⟨

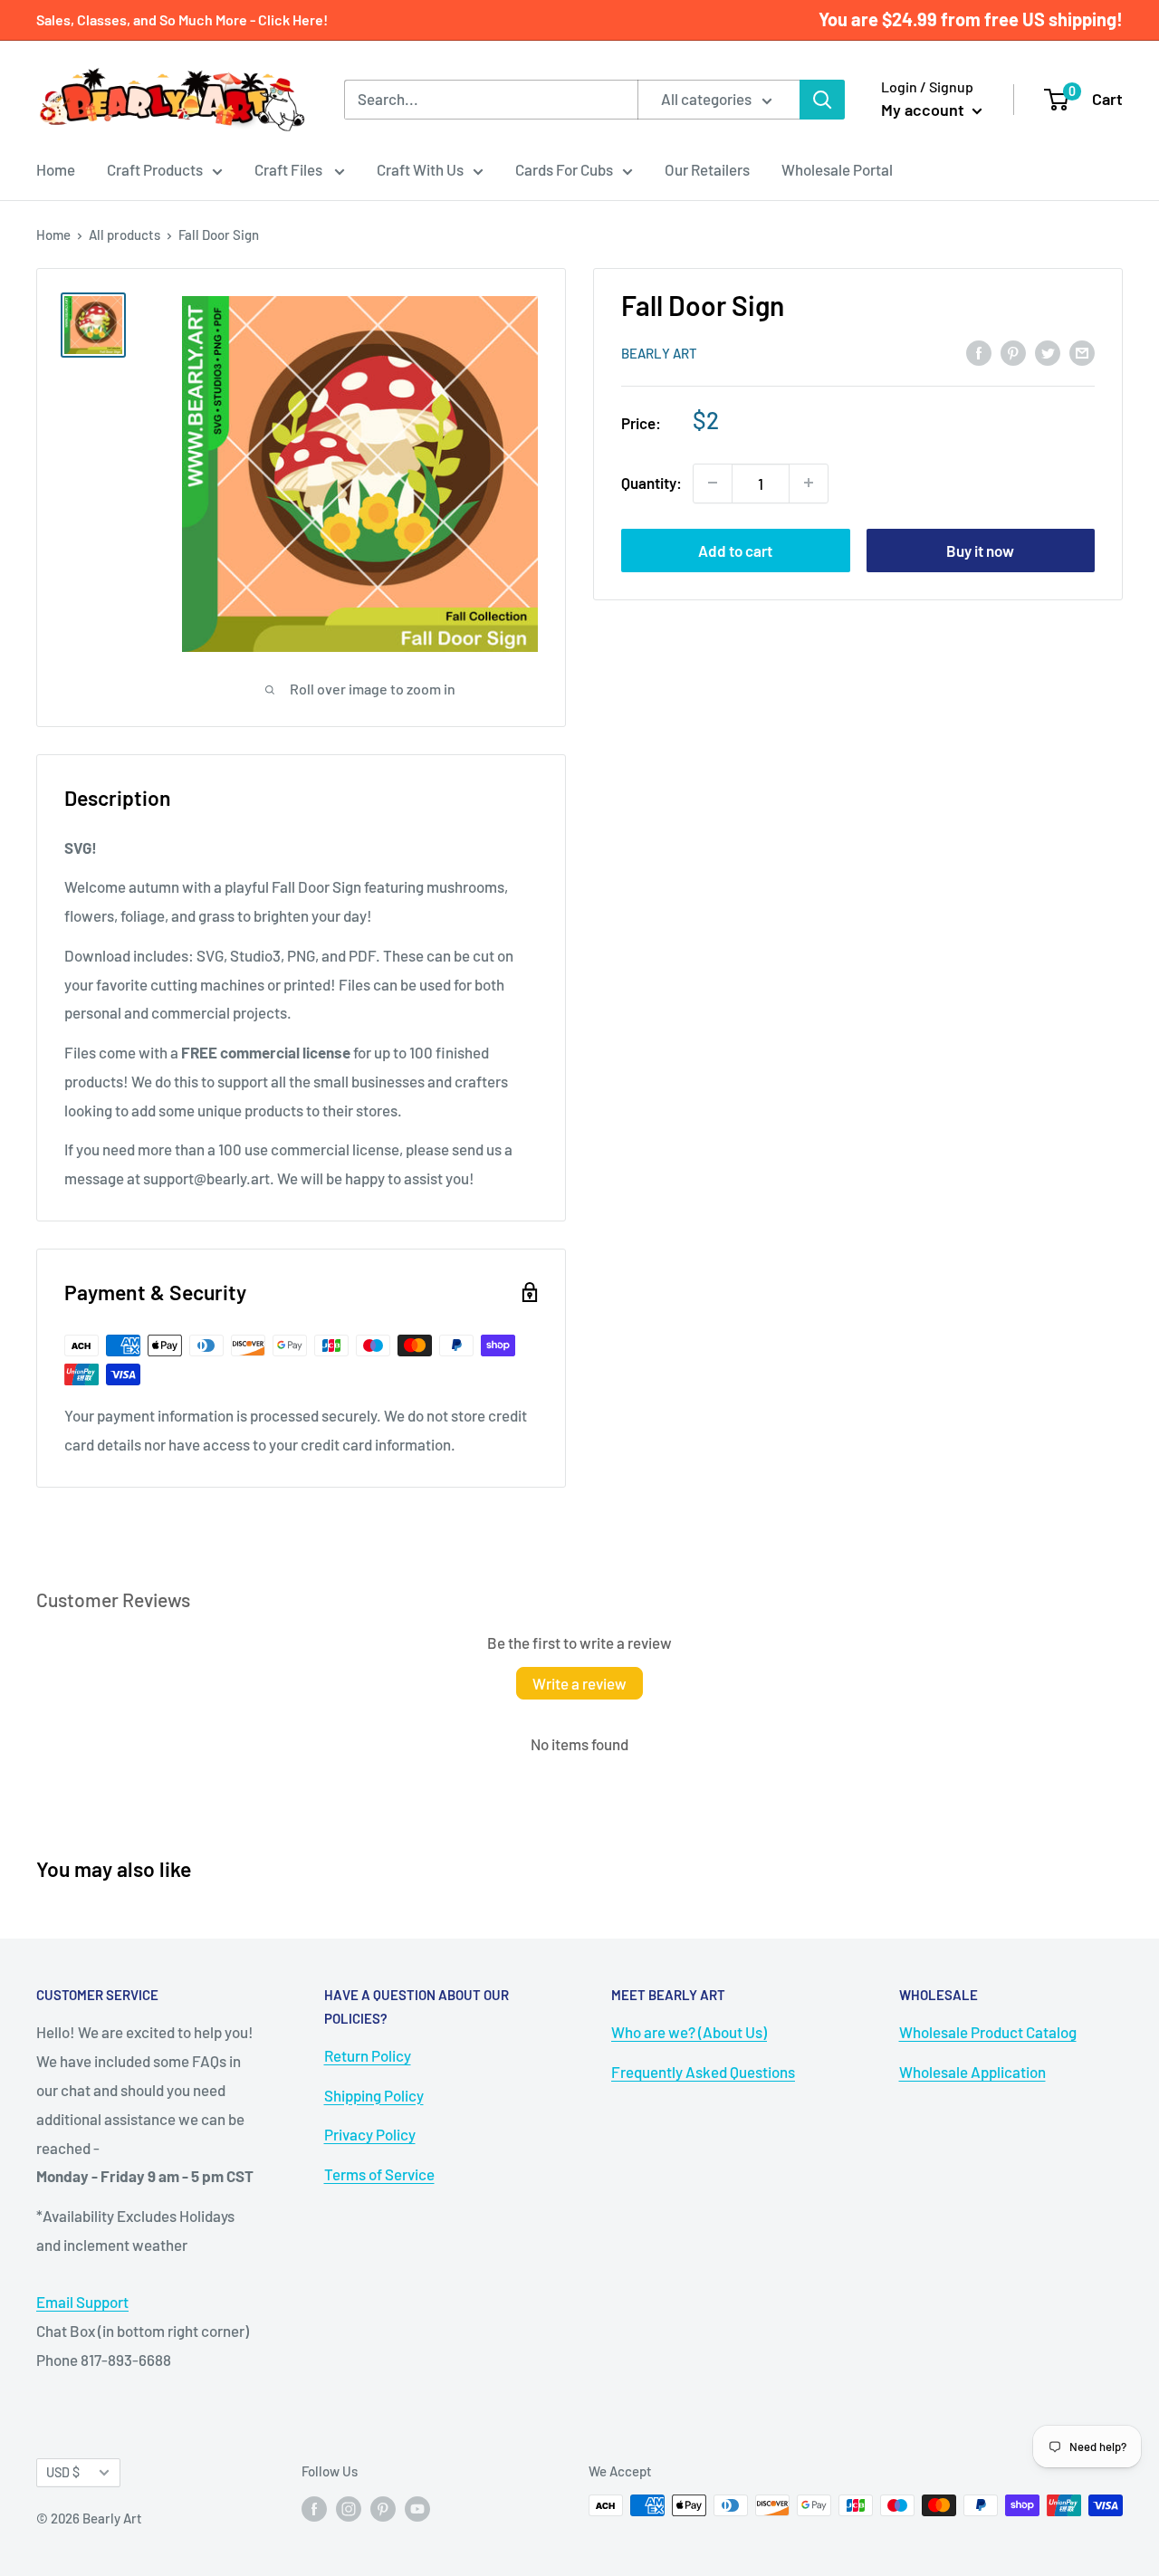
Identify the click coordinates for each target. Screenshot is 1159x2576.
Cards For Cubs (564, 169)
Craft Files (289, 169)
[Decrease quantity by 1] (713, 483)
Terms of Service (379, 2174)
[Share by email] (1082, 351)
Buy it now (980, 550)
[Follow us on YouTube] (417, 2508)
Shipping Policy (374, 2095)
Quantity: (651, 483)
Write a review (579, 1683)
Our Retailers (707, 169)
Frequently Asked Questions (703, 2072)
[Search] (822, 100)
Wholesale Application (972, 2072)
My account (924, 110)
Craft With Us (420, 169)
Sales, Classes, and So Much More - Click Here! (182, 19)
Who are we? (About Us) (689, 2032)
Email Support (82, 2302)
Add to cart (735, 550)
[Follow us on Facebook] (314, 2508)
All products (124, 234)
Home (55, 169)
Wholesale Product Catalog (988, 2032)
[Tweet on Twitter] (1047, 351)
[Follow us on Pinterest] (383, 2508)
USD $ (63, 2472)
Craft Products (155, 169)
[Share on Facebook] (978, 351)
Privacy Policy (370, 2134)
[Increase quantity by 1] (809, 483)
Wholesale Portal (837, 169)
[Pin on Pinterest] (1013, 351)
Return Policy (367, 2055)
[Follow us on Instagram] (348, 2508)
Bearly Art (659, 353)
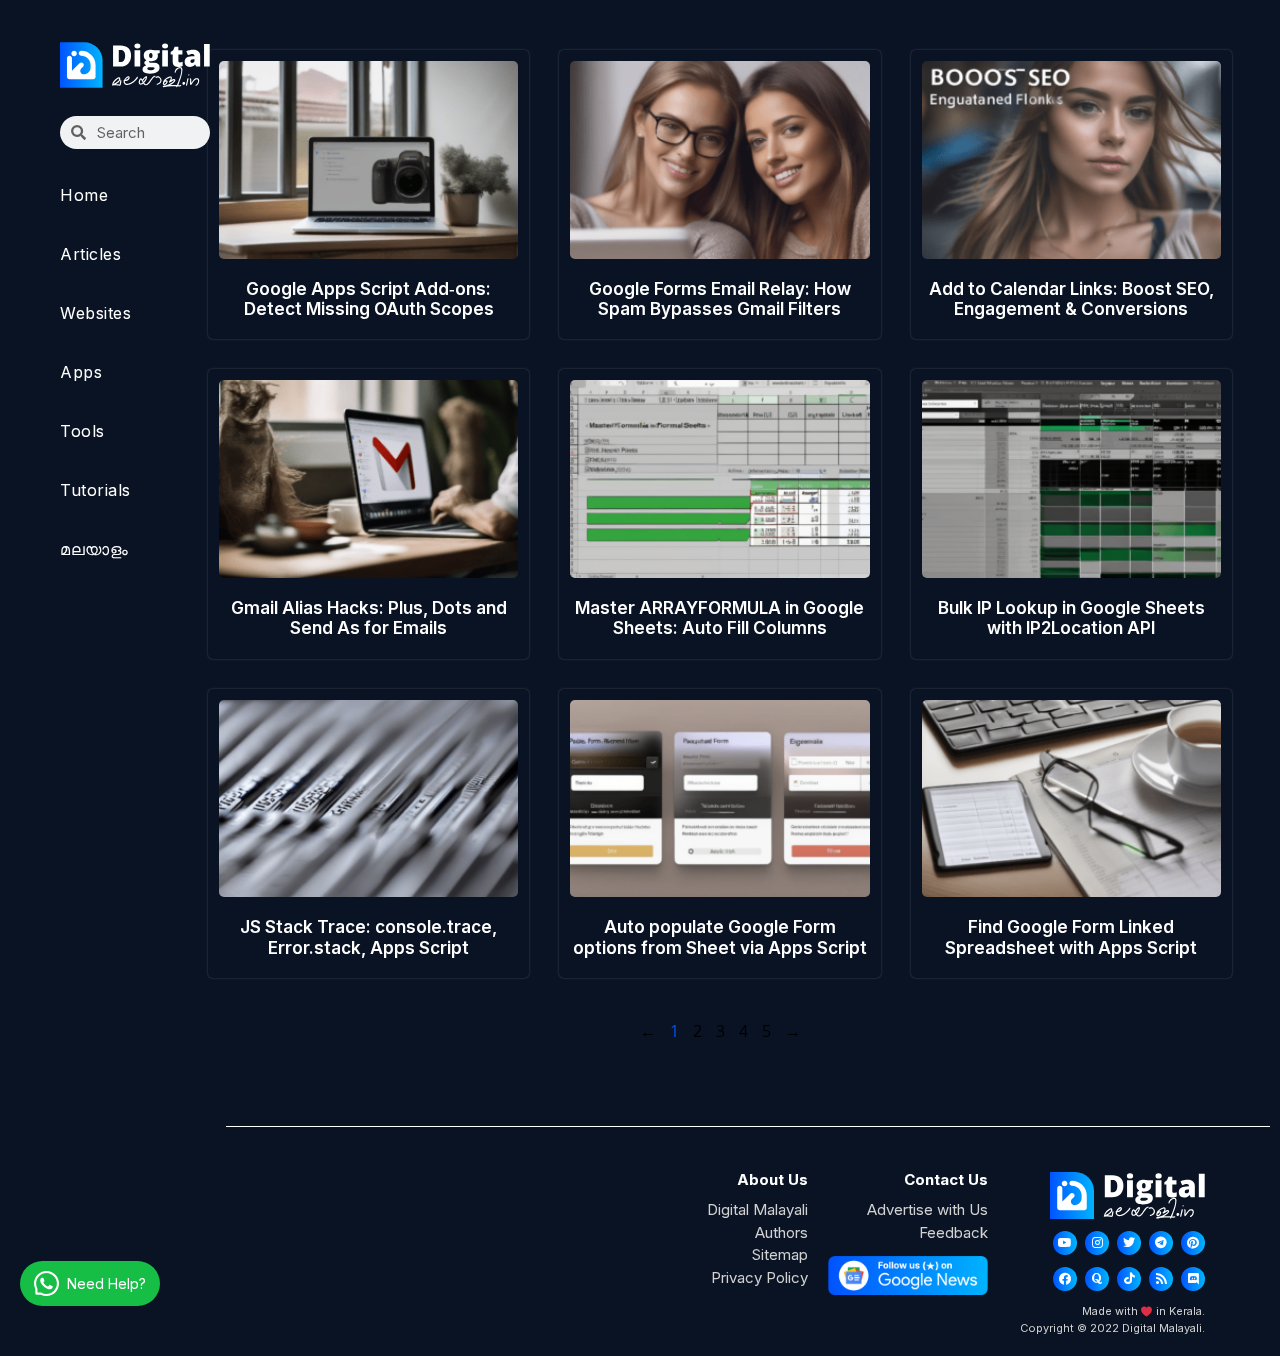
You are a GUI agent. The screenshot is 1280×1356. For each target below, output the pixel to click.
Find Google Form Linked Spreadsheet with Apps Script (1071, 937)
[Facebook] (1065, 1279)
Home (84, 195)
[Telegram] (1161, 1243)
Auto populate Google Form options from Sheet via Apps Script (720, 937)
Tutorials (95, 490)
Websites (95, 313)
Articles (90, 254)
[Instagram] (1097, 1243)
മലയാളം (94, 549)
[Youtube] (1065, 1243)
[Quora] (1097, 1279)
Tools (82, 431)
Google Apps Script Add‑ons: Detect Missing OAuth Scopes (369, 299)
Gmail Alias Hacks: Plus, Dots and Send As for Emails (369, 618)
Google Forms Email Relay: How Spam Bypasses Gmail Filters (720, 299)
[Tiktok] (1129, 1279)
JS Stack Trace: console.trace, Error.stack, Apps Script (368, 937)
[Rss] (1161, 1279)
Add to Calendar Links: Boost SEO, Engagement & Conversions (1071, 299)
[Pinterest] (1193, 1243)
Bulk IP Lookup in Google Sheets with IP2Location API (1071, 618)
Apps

⟩

> Exercise objective
Write out the entries above in full and exactly; no pictures.

> Written reply
Identify the click coordinates for each target. Screenshot is 1159x2576.
Cards For Cubs (564, 169)
Craft Files (289, 169)
[Decrease quantity by 1] (713, 483)
Terms of Service (379, 2174)
[Share by email] (1082, 351)
Buy it now (980, 550)
[Follow us on YouTube] (417, 2508)
Shipping Policy (374, 2095)
Quantity: (651, 483)
Write a review (579, 1683)
Our Retailers (707, 169)
Frequently Asked Questions (703, 2072)
[Search] (822, 100)
Wholesale Application (972, 2072)
My account (924, 110)
Craft With Us (420, 169)
Sales, Classes, and So Much More - Click Here! (182, 19)
Who are we? (About Us) (689, 2032)
Email Support (82, 2302)
Add to cart (735, 550)
[Follow us on Facebook] (314, 2508)
All products (124, 234)
Home (55, 169)
Wholesale Product Catalog (988, 2032)
[Tweet on Twitter] (1047, 351)
[Follow us on Pinterest] (383, 2508)
USD $ (63, 2472)
Craft Products (155, 169)
[Share on Facebook] (978, 351)
Privacy Policy (370, 2134)
[Increase quantity by 1] (809, 483)
Wholesale Portal (837, 169)
[Pin on Pinterest] (1013, 351)
Return Policy (367, 2055)
[Follow us on Instagram] (348, 2508)
Bearly Art (659, 353)
You are a GUI agent. The screenshot is 1280×1356. For each target below, output the pixel to click.
Find Google Form Linked Spreadsheet with Apps Script (1071, 937)
[Facebook] (1065, 1279)
Home (84, 195)
[Telegram] (1161, 1243)
Auto populate Google Form options from Sheet via Apps Script (720, 937)
Tutorials (95, 490)
Websites (95, 313)
Articles (90, 254)
[Instagram] (1097, 1243)
മലയാളം (94, 549)
[Youtube] (1065, 1243)
[Quora] (1097, 1279)
Tools (82, 431)
Google Apps Script Add‑ons: Detect Missing OAuth Scopes (369, 299)
Gmail Alias Hacks: Plus, Dots and Send As for Emails (369, 618)
Google Forms Email Relay: How Spam Bypasses Gmail Filters (720, 299)
[Tiktok] (1129, 1279)
JS Stack Trace: console.trace, Error.stack, Apps Script (368, 937)
[Rss] (1161, 1279)
Add to Calendar Links: Boost SEO, Engagement & Conversions (1071, 299)
[Pinterest] (1193, 1243)
Bulk IP Lookup in Google Sheets with IP2Location API (1071, 618)
Apps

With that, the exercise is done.